*** Begin section ***
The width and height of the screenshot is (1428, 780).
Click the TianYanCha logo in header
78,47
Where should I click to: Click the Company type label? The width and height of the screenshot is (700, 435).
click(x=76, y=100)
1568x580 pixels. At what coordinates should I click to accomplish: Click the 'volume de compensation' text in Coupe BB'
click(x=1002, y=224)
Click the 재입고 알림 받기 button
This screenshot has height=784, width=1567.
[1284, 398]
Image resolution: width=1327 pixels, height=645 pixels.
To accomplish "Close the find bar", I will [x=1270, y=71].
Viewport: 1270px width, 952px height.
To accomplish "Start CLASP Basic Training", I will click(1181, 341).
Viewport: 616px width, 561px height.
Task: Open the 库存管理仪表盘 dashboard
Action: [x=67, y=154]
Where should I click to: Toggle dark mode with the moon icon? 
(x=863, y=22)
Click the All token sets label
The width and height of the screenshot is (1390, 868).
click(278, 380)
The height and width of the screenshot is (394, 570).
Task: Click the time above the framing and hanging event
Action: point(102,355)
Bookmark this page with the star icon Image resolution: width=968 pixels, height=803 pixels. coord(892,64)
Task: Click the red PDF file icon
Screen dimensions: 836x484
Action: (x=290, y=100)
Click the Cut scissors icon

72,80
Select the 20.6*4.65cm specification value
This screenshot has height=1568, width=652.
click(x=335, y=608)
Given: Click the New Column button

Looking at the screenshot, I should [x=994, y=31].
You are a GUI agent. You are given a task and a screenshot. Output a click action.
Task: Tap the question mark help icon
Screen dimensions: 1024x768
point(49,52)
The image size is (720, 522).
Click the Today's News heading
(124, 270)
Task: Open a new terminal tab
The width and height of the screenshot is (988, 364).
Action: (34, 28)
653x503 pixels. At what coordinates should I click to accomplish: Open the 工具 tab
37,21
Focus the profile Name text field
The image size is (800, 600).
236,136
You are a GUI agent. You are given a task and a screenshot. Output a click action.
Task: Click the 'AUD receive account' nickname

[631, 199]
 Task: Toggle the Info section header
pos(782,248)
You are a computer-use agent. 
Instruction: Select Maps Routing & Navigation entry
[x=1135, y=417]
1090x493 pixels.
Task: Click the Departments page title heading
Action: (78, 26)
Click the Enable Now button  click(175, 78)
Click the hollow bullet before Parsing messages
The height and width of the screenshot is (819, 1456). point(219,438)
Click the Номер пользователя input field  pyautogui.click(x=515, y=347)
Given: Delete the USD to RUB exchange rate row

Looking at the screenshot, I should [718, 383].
*** End section ***
● Task to complete
When you reach the line containing "This screenshot has height=1568, width=652." in the data above, start copying exactly, and stop after the line containing "Click the Номер".

● Exercise output
This screenshot has height=1568, width=652.
click(x=335, y=608)
Given: Click the New Column button

Looking at the screenshot, I should [x=994, y=31].
You are a GUI agent. You are given a task and a screenshot. Output a click action.
Task: Tap the question mark help icon
Screen dimensions: 1024x768
point(49,52)
The image size is (720, 522).
Click the Today's News heading
(124, 270)
Task: Open a new terminal tab
The width and height of the screenshot is (988, 364).
Action: (34, 28)
653x503 pixels. At what coordinates should I click to accomplish: Open the 工具 tab
37,21
Focus the profile Name text field
The image size is (800, 600).
236,136
You are a GUI agent. You are given a task and a screenshot. Output a click action.
Task: Click the 'AUD receive account' nickname

[631, 199]
 Task: Toggle the Info section header
pos(782,248)
You are a computer-use agent. 
Instruction: Select Maps Routing & Navigation entry
[x=1135, y=417]
1090x493 pixels.
Task: Click the Departments page title heading
Action: (78, 26)
Click the Enable Now button  click(175, 78)
Click the hollow bullet before Parsing messages
The height and width of the screenshot is (819, 1456). point(219,438)
Click the Номер пользователя input field  pyautogui.click(x=515, y=347)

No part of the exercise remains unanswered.